● **Given request**
Copy the records below, from their first line through the line holding "tap(1149, 278)", inclusive, character for character.

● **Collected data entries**
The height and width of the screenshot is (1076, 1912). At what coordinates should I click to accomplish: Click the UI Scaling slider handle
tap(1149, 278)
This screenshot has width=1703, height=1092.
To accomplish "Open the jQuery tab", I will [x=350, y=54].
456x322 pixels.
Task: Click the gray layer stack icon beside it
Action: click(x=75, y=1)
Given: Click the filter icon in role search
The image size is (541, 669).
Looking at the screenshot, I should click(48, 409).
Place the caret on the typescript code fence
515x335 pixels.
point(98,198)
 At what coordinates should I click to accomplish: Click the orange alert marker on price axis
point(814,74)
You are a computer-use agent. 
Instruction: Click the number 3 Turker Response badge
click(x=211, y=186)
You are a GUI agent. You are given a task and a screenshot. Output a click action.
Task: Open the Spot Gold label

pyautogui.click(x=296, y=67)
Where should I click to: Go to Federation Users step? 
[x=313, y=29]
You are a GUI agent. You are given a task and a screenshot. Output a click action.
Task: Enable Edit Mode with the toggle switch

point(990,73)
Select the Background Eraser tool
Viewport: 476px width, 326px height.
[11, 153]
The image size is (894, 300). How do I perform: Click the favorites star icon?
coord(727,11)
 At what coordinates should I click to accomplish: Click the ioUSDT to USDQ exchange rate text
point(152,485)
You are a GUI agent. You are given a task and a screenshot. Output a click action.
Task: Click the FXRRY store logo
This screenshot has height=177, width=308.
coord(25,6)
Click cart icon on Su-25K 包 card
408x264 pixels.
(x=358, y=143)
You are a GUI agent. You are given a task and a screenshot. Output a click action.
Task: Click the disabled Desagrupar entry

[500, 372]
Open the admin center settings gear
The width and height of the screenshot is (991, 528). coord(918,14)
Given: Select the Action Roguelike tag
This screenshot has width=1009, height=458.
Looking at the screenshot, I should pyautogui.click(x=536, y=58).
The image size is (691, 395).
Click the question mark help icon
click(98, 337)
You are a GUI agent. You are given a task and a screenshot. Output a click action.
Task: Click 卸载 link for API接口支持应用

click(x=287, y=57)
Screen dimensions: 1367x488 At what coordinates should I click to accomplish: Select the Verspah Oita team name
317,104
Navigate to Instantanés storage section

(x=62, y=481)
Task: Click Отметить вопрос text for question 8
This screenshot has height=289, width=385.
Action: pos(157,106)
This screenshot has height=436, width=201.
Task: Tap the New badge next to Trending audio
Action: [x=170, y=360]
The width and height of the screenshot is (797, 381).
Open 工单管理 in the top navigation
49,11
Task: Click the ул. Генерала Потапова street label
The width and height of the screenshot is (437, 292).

● **Result**
The height and width of the screenshot is (1076, 1912). At what coordinates should I click to accomplish: Click the UI Scaling slider handle
tap(1149, 278)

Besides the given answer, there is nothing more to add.